Collected data entries:
+ + +

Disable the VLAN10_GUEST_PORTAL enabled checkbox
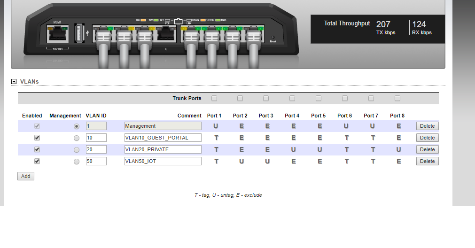This screenshot has width=475, height=248. pyautogui.click(x=37, y=138)
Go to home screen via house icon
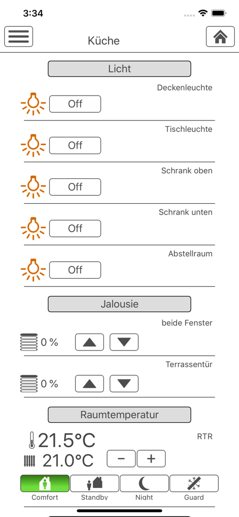This screenshot has width=239, height=517. (x=220, y=36)
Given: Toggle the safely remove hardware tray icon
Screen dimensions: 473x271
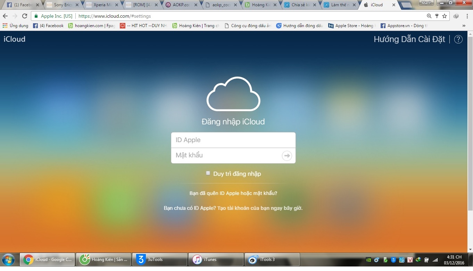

+ + +

If an entry contains an image, print the rest of that entry exactly and leave the image out.

Disable the VLAN10_GUEST_PORTAL enabled checkbox
This screenshot has width=475, height=248. pyautogui.click(x=37, y=138)
Go to home screen via house icon
This screenshot has width=239, height=517. (x=220, y=36)
Given: Toggle the safely remove hardware tray icon
Screen dimensions: 473x271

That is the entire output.